Pesquisa realizada pela Faculdade de Medicina de Ribeirão Preto (FMRP) da USP e Universidade Paris Diderot, de Sorbonne Paris Cité, França, comprova benefícios do transplante autólogo de células-tronco hematopoéticas (realizado com células do sangue do próprio doente) no tratamento da esclerose sistêmica.

A esclerose sistêmica é uma doença autoimune reumática crônica do tecido conjuntivo (um dos tipos de tecidos encontrados no corpo humano). Explica o pesquisador Lucas Coelho Marlière Arruda, integrante da equipe da FMRP, que a esclerose sistêmica é “caracterizada por lesões microvasculares associadas a diferentes graus de fibrose da pele e dos órgãos internos”.
As causas da enfermidade permanecem ainda desconhecidas, por isso, os tratamentos disponíveis possuem eficácia limitada no controle da progressão da doença e os pacientes sofrem com problemas de falta de ar, dores pelo corpo, manchas e dificuldade de locomoção. Muitos doentes são obrigados a deixar a vida profissional e até o convívio familiar.
As opções de tratamento até o momento utilizadas “não funcionam muito bem”, adianta o pesquisador. Por isso, garante, “o transplante autólogo de células-tronco hematopoéticas tem surgido como uma alternativa terapêutica promissora, impedindo a progressão da doença e devolvendo qualidade de vida”.

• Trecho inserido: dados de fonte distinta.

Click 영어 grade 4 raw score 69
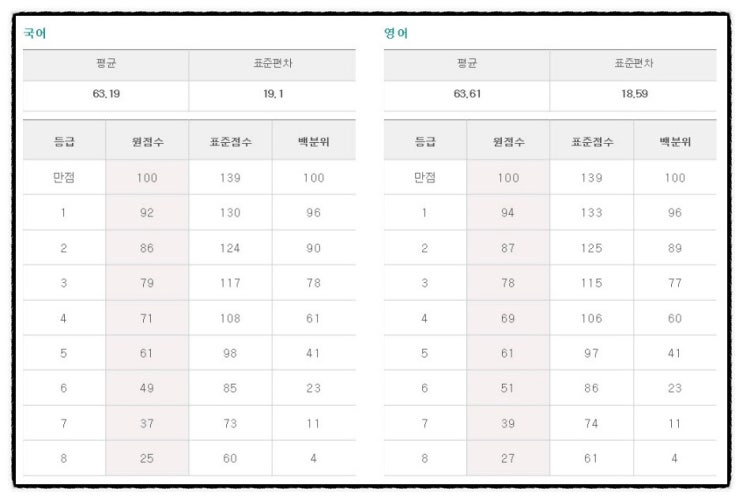This screenshot has width=743, height=500. (x=508, y=318)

Na terapia, os pacientes se submetem a altas doses de quimioterapia. O objetivo é destruir por completo o sistema imunológico doente e, em seguida, administrar ”células-tronco do próprio paciente para ‘resetar’ o sistema imune e impedir a progressão da doença. Funciona como o ‘reset’ de um computador defeituoso, para que ele volte a funcionar bem novamente”, conta Arruda.

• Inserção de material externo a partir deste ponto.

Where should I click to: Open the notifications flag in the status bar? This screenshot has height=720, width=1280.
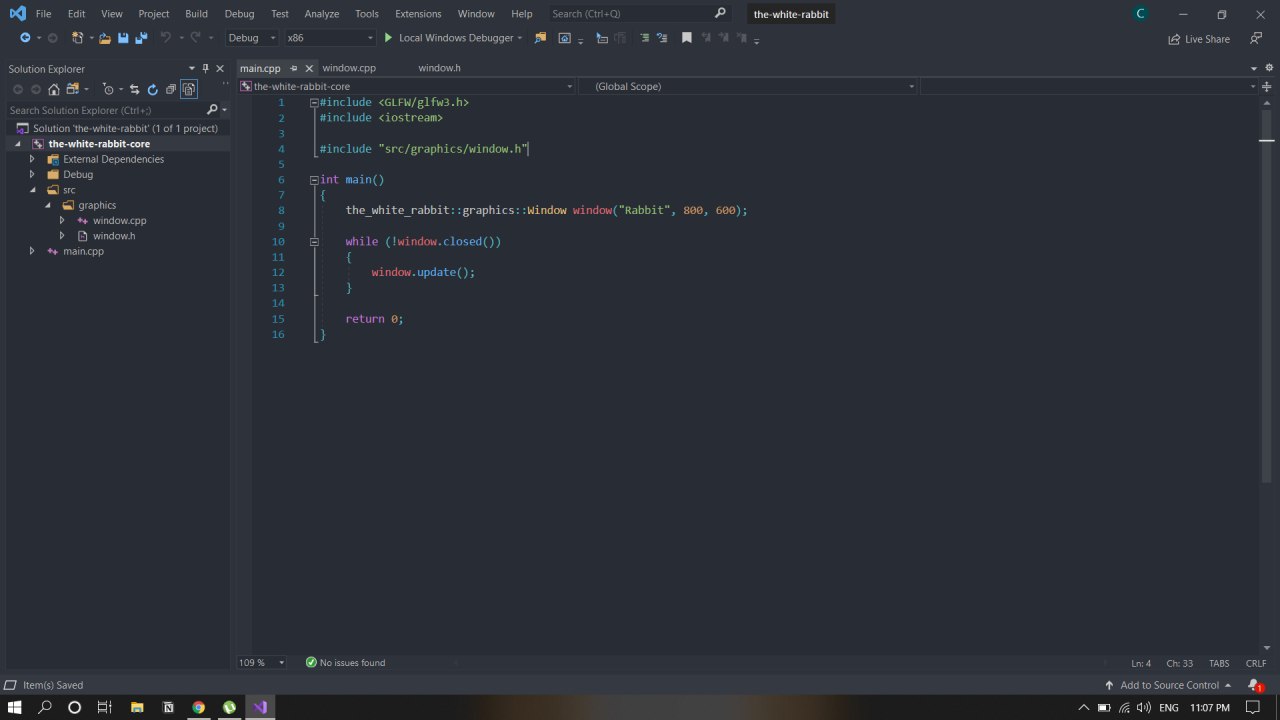click(1254, 685)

31 pacientes acompanhados - Os pesquisadores franceses e do Centro de Terapia Celular (CTC) da FMRP – um dos Centros de Pesquisa, Inovação e Difusão (Cepids) da FAPESP – acompanharam 31 pacientes pós-transplantados durante três anos para descrição completa das mudanças ocorridas. Queriam avaliar como a reconstituição do novo sistema imunológico, após o “reset”, está relacionada com a melhora clínica dos pacientes.
Os resultados apontaram que o timo e a medula óssea, órgãos responsáveis pela manutenção das células do sangue e do sistema imune, produzem muitas células reguladoras, após a terapia com as células-tronco. Também notaram a melhora da fibrose da pele e dos órgãos internos, levando ao controle da doença por gerar um sistema imune mais saudável.
A pesquisa ajuda a esclarecer os mecanismos imunológicos de ação e os benefícios do transplante autólogo de células-tronco hematopoéticas no tratamento da esclerose sistêmica, o que é necessário para melhoria do protocolo clínico e a consolidação desta terapia como tratamento da doença.
O estudo, inédito, “Linfócitos B e T reguladores recém-gerados após transplante autólogo de células-tronco hematopoéticas associam-se a melhora da fibrose cutânea em pacientes com esclerose sistêmica”, conquistou o primeiro lugar no concurso de temas livres do XXIII Congresso Brasileiro de Reumatologia, realizado este ano em Brasília, do dia 24 a 27 de agosto. Ela aponta nova alternativa para o tratamento da esclerose sistêmica
Este protocolo também poderá ser aplicado para maioria das doenças autoimunes.